The voting system is a far cry from Britain’s, with a system of proportional representation meaning that the whole country is treated as one polling district. Each party puts forward a list of candidates, and Knesset seats are divvied up according to how they fare in the vote. 

Nobody has a local MP — or MK as they are known in Israel — and the system leads to lots of parties and to coalition governments. There are currently (February 2018) ten parties in Knesset, six of them in the coalition. 

Each of the coalition players has its own agenda, and disagreements can quickly lead to crises and elections. So while an election is only required every four years, Israel seems to forever be going to the polls, and the last three elections took place in the space of just six years. 

The other effect of Israel’s coalition politics is that with so many parties in the government, all of them want jobs for their members. After all, this is Israel, and most of the MKs have a Jewish mother who wants to know her son or daughter is a minister, not just a run-of-the-mill MK.

So, almost one in four parliamentarians is a minister or deputy minister, and if you are asked how many Israeli ministers it takes to change a light bulb the jokey answer is one - the Minister for the Changing of Light Bulbs. 

The government can propose legislation, and so can individual politicians. Government bills need to pass three stages — readings — if they are to become law, while private member’s bills must complete a preliminary reading as well as the three main readings. Some bills are completely new legislation, while others are amendments. 

But once a bill becomes law, it does not mean it is there to stay. The Supreme Court has the power to strike down laws as unconstitutional, and there is lots of anger from right-wing MKs towards the court, as they feel that it overuses this power to block nationalist legislation. For example, it vetoed a hard-line policy against asylum seekers and softened a controversial law that allows legal action against people who call for anti-Israel boycotts. 

The government is led by Likud, the party of Prime Minister Benjamin Netanyahu. Likud is on the right, and its members range ideologically from soft right to zealously pro-settler. Mr Netanyahu has hesitantly accepted the idea of peace with the Palestinians based on a two-state solution, but many in his party reject this idea. 

To Likud’s right there is Jewish Home, a strongly pro-settler party that is mostly religious, and Yisrael Beytenu, the party of the hawkish Defence Minister Avigdor Liberman.

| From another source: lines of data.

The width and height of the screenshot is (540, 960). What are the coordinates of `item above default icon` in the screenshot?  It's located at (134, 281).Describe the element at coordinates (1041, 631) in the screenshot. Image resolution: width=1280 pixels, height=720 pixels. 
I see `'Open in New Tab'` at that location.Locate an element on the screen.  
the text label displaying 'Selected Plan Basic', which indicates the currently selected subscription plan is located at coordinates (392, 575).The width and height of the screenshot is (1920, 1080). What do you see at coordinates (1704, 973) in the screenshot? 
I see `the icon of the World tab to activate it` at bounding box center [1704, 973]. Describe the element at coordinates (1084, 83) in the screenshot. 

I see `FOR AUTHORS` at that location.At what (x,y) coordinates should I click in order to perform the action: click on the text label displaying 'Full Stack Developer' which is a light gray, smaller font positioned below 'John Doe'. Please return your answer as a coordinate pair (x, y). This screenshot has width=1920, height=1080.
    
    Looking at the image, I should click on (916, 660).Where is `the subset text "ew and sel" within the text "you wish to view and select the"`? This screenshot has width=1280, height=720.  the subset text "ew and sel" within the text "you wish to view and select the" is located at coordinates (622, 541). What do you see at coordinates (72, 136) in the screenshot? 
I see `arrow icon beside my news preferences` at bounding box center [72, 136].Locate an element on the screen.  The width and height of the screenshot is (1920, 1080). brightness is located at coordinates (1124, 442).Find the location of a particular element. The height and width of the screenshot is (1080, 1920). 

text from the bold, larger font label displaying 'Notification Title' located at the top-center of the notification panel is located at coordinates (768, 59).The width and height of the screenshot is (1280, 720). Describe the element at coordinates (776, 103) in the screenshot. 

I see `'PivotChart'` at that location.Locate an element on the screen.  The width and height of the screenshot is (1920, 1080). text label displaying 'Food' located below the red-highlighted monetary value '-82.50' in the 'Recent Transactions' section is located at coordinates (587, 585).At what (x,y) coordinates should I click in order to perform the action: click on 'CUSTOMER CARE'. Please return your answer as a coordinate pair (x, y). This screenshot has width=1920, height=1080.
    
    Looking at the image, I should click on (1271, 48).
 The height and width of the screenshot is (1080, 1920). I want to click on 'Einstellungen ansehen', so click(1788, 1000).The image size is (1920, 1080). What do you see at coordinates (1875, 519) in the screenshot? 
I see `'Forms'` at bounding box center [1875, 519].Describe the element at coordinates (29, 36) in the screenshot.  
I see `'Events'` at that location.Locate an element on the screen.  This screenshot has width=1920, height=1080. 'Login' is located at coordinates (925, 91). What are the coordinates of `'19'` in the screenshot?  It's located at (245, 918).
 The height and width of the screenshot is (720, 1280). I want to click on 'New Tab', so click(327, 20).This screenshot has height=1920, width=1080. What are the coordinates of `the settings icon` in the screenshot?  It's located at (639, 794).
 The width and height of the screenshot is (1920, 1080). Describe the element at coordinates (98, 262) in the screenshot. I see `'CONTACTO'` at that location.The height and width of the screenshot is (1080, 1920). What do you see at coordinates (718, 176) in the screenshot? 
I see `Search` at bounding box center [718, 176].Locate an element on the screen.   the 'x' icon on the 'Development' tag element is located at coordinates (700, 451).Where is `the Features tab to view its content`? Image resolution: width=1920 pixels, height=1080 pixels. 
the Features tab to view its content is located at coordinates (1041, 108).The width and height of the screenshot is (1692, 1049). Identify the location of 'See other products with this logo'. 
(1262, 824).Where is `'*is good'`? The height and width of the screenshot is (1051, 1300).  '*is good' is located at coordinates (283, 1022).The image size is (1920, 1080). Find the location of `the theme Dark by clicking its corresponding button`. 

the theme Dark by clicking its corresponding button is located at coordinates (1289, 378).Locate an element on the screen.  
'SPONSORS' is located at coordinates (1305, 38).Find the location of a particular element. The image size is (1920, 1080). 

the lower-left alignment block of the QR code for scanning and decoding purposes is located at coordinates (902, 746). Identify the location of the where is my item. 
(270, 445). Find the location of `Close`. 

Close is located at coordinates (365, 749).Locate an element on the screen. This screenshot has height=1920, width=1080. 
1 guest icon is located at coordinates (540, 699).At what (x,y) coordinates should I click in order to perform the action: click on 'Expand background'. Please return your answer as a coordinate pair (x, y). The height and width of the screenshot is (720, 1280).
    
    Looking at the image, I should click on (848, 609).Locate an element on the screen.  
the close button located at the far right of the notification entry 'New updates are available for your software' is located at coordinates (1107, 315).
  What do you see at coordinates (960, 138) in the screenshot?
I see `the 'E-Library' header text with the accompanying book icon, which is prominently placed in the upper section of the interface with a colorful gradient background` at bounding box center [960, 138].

These prop up the coalition along with the Haredi parties United Torah Judaism and Shas, and the centre-right Kulanu. 

The two opposition parties with a chance of replacing Likud in government are the left-wing Zionist Union, which is mostly comprised of the long-established Labour Party, and the newby Yesh Atid, a centrist party led by the former TV personality Yair Lapid. Meretz is the left flank of Israel’s Jewish politics, passionate about peace and fighting Orthodox power, while the Joint List is an alliance of small Arab parties. 

Sometimes Knesset is the nerve centre of a political system set on big challenges, like keeping eight million citizens safe in the face of an unstable Middle East, and on occasion it is a venue for poignant events marking history, such as the centenary of the Balfour Declaration and the tragedy of the Holocaust. Other times it is the theatre of the absurd, where members are on record bickering about whether it is okay to call a fellow politician a pimp, tearing up legislation they do not like, and even in one case drenching a political opponent with water. 

Drama occasionally gets MKs into trouble, but more often than not it does them good by getting them noticed. And everyone in Knesset needs to get noticed - after all the next election is never far away.